■ DIRECTIONS: Extract, verbatim, all lines starting at the one containing "village (222, 1659)" and ending with the final line of the listing, and no others.

■ EXERCISE INPUTS:

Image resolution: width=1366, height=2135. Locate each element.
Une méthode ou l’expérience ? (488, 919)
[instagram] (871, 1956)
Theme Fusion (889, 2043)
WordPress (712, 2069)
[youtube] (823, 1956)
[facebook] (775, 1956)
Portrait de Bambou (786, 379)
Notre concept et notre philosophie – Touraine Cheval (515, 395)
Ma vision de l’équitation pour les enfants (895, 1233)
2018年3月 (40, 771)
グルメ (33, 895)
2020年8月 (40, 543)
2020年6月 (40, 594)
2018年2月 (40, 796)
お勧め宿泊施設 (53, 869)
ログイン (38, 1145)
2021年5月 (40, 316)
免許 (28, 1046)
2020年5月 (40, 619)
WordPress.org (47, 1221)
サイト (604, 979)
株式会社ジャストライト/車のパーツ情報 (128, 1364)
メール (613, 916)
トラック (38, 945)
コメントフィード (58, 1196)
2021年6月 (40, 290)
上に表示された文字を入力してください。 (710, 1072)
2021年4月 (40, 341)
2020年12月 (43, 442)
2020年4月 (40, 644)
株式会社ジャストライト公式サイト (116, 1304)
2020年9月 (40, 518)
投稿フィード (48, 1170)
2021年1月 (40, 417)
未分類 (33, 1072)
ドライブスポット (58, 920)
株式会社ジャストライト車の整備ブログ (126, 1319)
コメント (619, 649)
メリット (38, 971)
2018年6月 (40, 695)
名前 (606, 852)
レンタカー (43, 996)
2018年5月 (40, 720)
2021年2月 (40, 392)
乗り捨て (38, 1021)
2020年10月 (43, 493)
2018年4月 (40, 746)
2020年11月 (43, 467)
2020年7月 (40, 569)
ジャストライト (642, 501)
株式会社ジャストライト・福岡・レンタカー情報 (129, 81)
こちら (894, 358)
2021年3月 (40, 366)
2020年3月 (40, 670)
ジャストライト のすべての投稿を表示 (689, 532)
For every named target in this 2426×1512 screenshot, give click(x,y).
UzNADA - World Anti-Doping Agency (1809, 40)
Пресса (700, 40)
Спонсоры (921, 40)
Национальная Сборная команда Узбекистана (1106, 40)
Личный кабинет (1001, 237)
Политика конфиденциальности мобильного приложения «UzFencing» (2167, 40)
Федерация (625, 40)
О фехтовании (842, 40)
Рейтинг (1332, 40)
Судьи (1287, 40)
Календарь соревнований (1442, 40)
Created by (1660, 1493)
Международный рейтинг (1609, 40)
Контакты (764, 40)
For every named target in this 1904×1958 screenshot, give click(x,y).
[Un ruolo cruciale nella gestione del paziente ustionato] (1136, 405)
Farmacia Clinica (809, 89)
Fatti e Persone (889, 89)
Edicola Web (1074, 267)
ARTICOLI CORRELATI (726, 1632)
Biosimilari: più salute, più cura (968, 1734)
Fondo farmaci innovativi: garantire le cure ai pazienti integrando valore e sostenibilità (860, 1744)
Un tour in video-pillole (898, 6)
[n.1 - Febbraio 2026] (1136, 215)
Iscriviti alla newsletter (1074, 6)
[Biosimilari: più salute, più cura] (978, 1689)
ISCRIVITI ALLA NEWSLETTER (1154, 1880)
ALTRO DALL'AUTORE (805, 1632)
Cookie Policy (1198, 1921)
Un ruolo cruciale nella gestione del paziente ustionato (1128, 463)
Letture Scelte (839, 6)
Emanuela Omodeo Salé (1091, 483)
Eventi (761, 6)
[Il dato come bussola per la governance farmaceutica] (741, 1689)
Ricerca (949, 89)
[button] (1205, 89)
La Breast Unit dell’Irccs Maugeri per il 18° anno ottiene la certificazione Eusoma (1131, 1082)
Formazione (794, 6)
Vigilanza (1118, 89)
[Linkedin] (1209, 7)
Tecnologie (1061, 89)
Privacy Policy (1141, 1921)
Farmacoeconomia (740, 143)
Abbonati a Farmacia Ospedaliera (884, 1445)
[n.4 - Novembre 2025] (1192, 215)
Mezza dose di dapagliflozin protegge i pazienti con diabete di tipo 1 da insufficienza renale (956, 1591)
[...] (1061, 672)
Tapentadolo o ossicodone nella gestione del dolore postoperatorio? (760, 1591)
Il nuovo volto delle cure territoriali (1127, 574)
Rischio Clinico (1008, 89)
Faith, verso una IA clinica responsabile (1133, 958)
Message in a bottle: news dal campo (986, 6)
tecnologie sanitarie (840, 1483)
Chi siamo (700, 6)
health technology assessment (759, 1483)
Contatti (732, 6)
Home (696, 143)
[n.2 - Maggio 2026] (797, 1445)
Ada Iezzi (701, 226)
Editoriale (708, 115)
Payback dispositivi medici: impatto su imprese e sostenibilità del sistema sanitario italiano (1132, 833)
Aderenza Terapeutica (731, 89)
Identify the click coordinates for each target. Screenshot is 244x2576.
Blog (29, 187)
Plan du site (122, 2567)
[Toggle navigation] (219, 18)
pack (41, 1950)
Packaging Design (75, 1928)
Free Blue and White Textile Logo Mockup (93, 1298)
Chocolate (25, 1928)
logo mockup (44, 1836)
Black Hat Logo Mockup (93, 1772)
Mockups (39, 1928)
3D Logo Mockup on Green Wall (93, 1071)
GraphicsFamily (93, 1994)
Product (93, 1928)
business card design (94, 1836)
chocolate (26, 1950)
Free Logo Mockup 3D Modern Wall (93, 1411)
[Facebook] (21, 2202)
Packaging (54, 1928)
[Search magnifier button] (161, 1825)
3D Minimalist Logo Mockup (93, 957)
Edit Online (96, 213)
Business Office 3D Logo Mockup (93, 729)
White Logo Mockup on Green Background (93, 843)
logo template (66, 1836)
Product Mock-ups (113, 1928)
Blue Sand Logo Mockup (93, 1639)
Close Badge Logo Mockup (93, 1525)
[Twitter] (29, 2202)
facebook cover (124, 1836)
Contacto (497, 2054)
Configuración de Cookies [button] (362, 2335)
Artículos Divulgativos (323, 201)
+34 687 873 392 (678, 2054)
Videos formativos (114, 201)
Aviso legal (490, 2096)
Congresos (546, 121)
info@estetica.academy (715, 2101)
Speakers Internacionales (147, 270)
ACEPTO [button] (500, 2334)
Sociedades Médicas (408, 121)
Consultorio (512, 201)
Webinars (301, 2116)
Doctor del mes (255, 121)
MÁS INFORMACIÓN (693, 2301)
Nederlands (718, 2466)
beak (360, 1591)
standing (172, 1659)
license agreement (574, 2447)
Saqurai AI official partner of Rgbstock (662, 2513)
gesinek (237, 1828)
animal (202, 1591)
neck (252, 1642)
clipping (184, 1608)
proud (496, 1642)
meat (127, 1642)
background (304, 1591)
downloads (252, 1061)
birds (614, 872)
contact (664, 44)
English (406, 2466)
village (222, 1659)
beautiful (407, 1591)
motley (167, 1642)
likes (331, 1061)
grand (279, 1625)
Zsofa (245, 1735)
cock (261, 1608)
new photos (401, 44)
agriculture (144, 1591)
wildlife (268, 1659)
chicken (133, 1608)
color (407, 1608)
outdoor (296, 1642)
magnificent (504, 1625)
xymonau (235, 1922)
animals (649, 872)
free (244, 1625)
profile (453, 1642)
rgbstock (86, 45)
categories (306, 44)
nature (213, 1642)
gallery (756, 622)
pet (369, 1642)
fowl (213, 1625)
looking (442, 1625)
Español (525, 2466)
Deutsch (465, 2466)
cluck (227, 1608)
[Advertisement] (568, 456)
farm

■ TASK RESPONSE:
village (222, 1659)
beautiful (407, 1591)
motley (167, 1642)
likes (331, 1061)
grand (279, 1625)
Zsofa (245, 1735)
cock (261, 1608)
new photos (401, 44)
agriculture (144, 1591)
wildlife (268, 1659)
chicken (133, 1608)
color (407, 1608)
outdoor (296, 1642)
magnificent (504, 1625)
xymonau (235, 1922)
animals (649, 872)
free (244, 1625)
profile (453, 1642)
rgbstock (86, 45)
categories (306, 44)
nature (213, 1642)
gallery (756, 622)
pet (369, 1642)
fowl (213, 1625)
looking (442, 1625)
Español (525, 2466)
Deutsch (465, 2466)
cluck (227, 1608)
[Advertisement] (568, 456)
farm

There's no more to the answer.